Ce plan de soutien massif, qui coûterait 150 milliards de livres, devrait permettre de modérer l’augmentation des prix aussi bien que le ralentissement économique en cours. Dès lors, le taux de 10,1% atteint en juillet apparaît comme un pic, estime la banque Barclays.

L’effet de la composante énergie des prix doit désormais s’atténuer, d’où une inflation globale qui «devrait finir l’année légèrement sous la barre des 9%», indique la banque. Le recul devrait ensuite s’accélérer, avec un taux prévu de 5,5% pour 2023.

Celui-ci pouvant même être plus bas si les entreprises s’engagent elles-mêmes à geler leurs prix. Enfin, le plafonnement des prix de l’énergie allège la pression sur la Banque d’Angleterre.

Une hausse de son principal taux directeur de 50 points de base, à 2,25%, semble toujours d’actualité ce mois-ci, qui devrait être suivie par un relèvement de 25 points en novembre, indique Barclays.

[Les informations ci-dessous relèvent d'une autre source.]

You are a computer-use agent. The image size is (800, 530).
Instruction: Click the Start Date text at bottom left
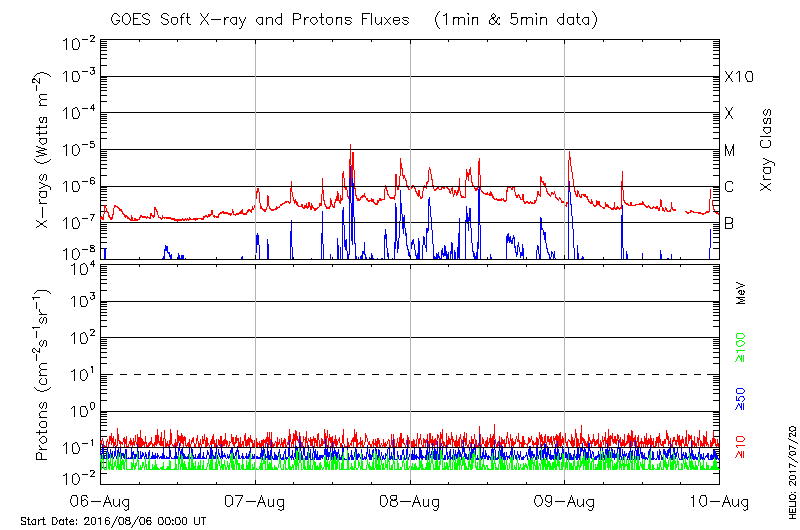point(113,522)
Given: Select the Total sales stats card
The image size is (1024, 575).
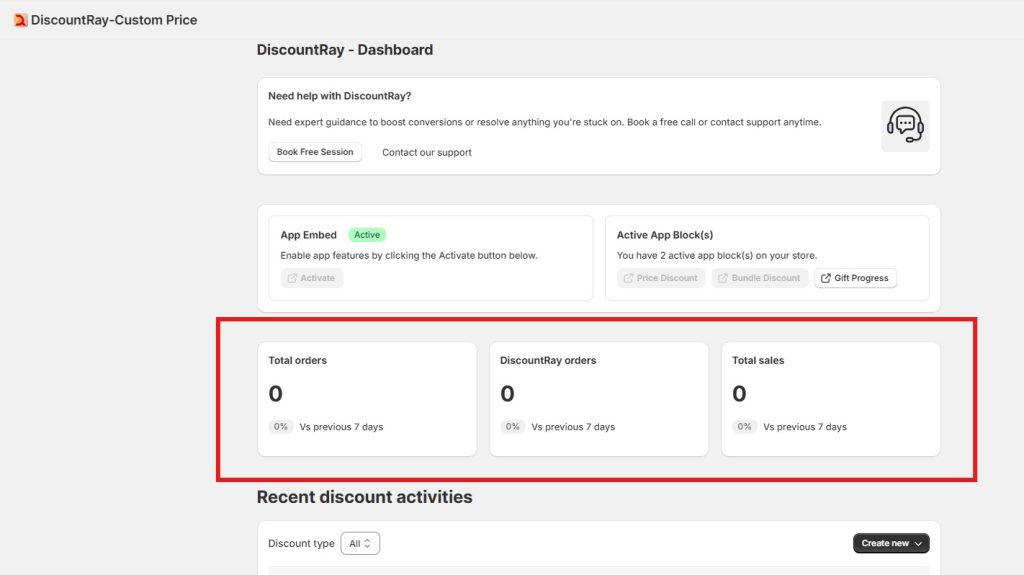Looking at the screenshot, I should coord(830,399).
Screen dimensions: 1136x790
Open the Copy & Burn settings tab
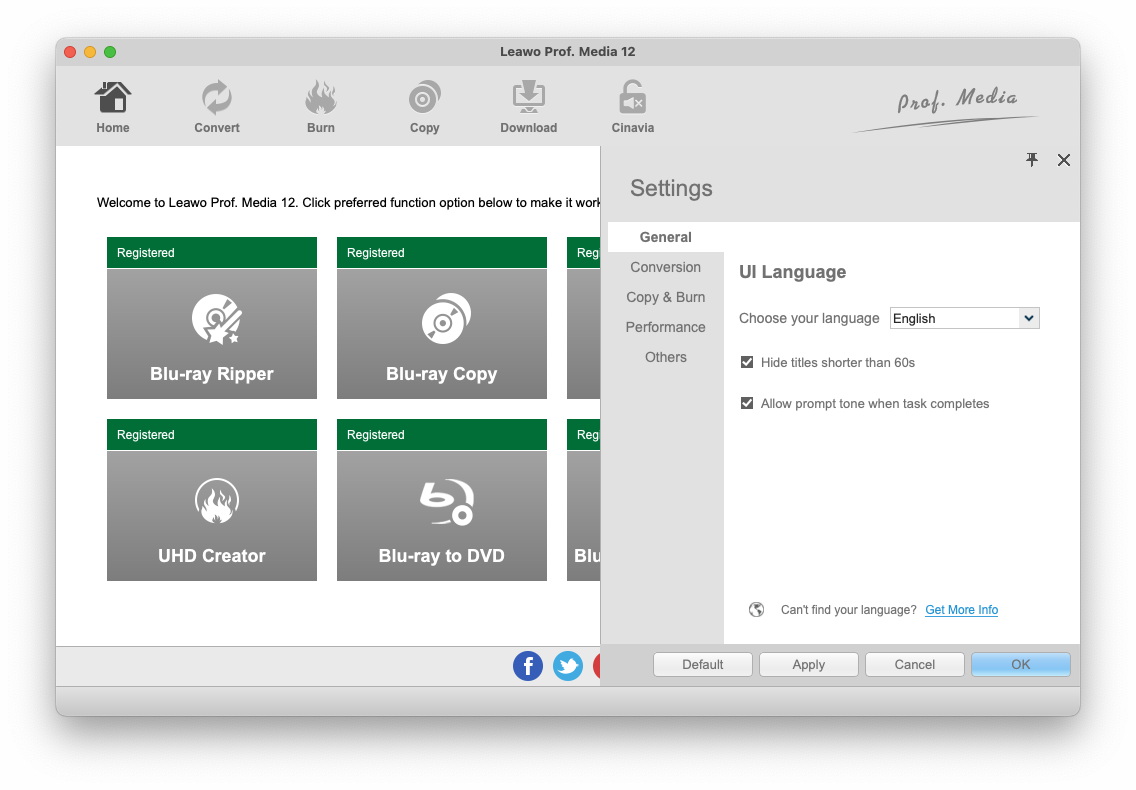[665, 297]
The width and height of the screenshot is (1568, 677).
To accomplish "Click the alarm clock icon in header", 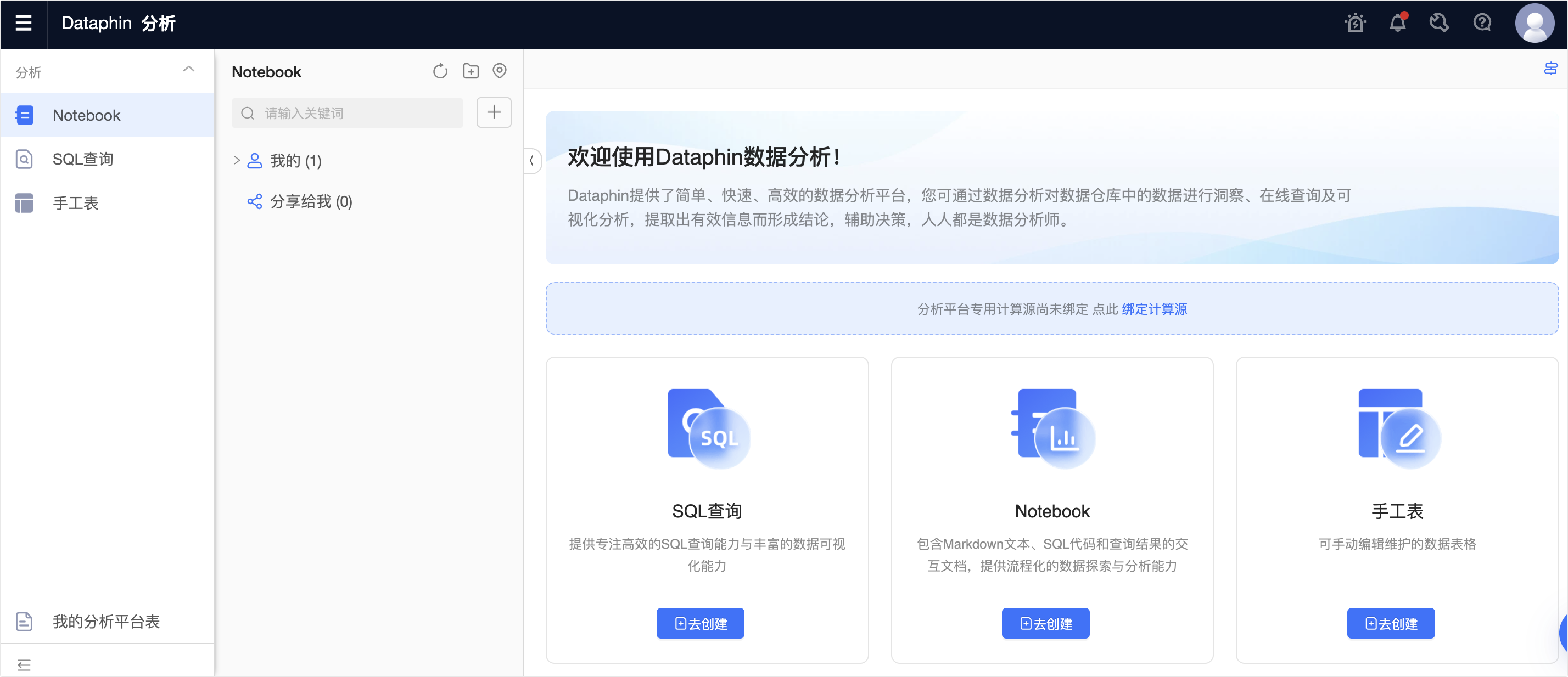I will pyautogui.click(x=1355, y=23).
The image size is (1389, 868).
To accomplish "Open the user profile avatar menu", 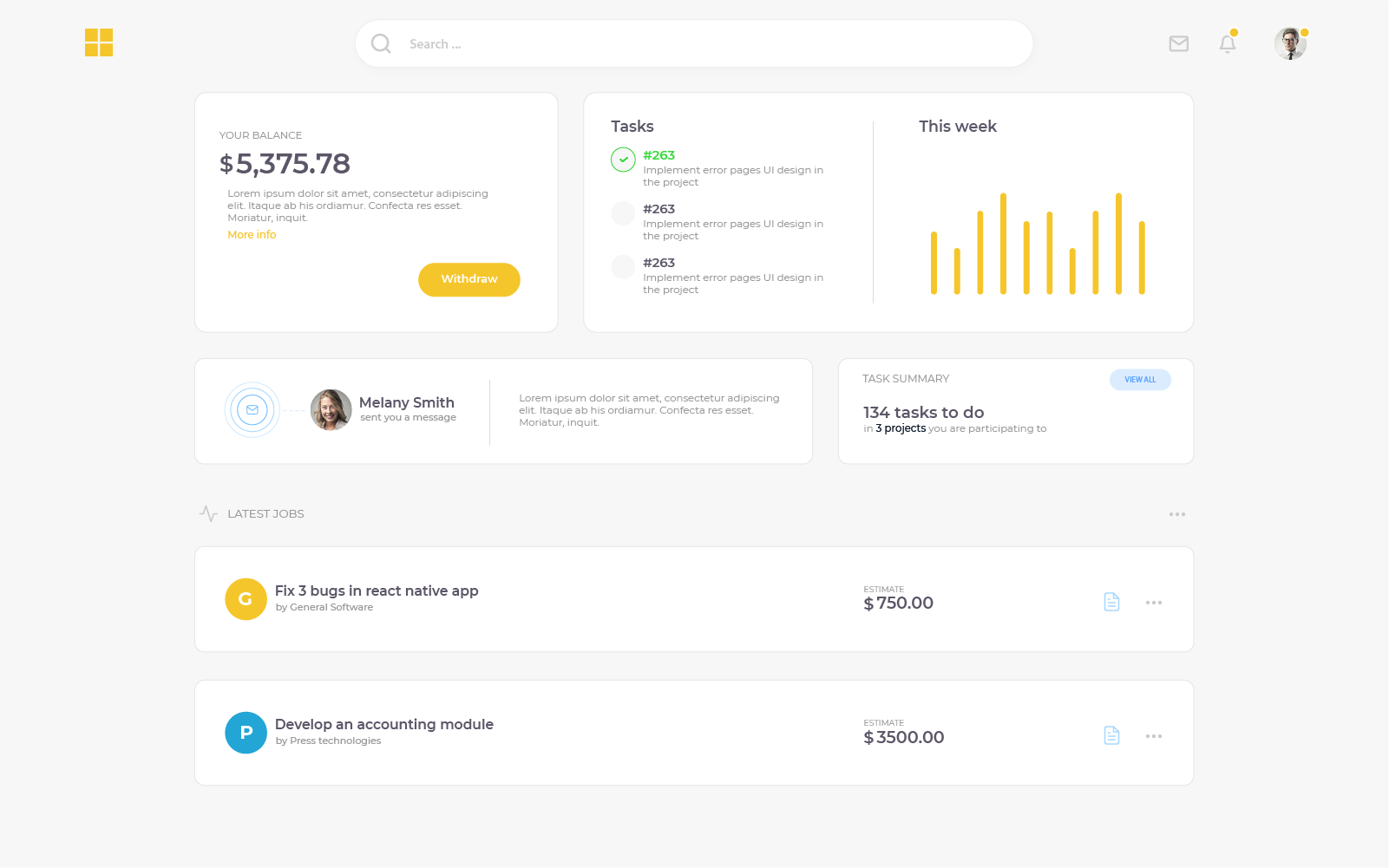I will pyautogui.click(x=1290, y=43).
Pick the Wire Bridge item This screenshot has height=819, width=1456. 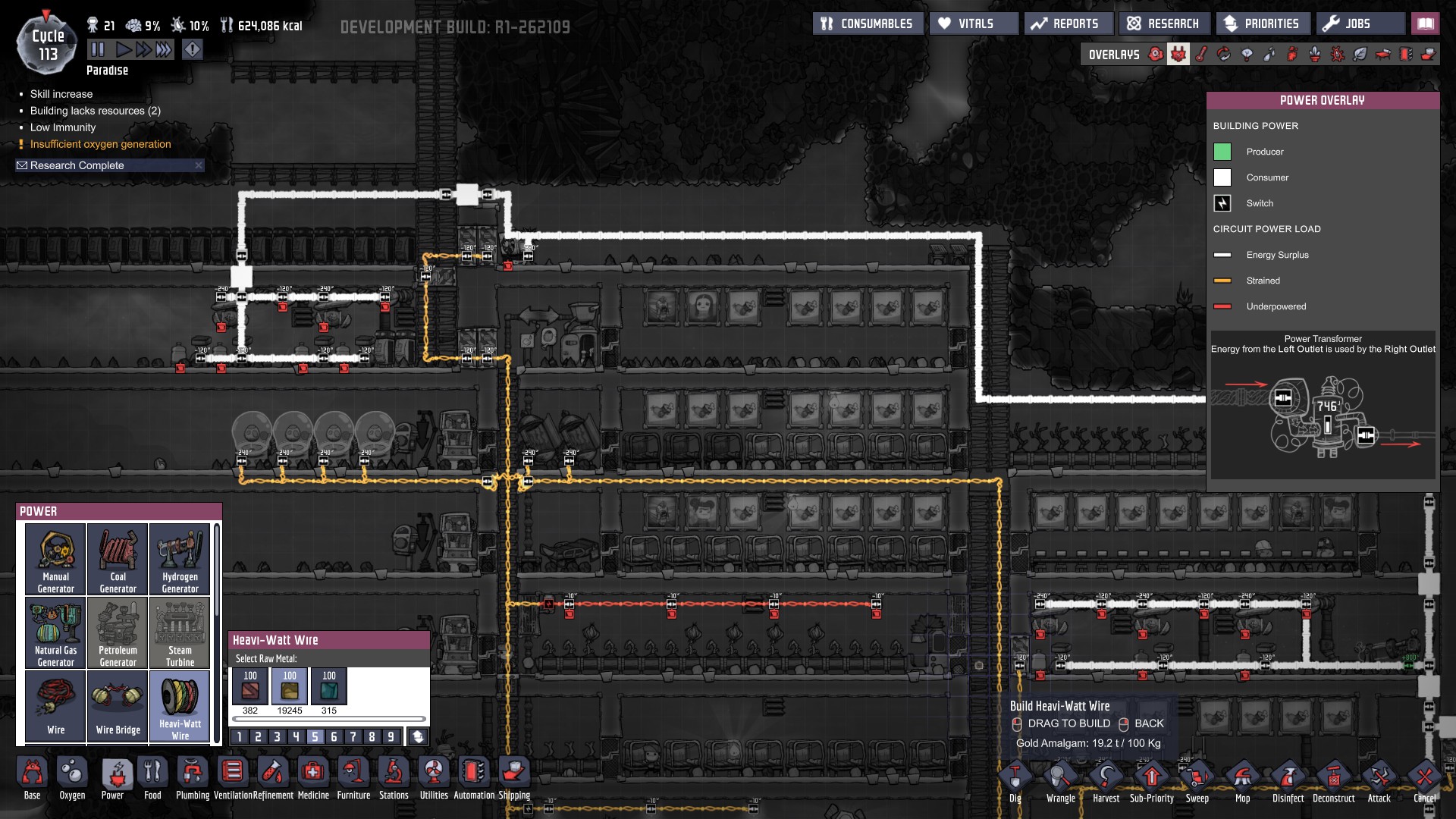click(118, 705)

Mais, au-delà, la poursuite du resserrement monétaire ne s’impose plus, compte tenu par ailleurs du ralentissement de la croissance et de la dégradation de l’emploi.

Défiance des marchés

Reste le problème de la crédibilité budgétaire de cette nouvelle politique, vu le coût très important des mesures de soutien et la question de leur financement.

En héritière assumée de Margaret Thatcher, Liz Truss a écarté toute hausse d’impôt. Le plan sera donc financé par l’emprunt, ce qui n’est pas de nature à rassurer les marchés sur l’évolution des finances publiques du royaume.

D’ailleurs, depuis le 6 septembre, la livre a poursuivi sa glissade et le rendement des emprunts publics à 10 ans a franchi la barre des 3%, soit un plus-haut depuis 2011. Sous les ors du palais de Saint James, Charles III inaugure ainsi son règne dans un climat de défiance.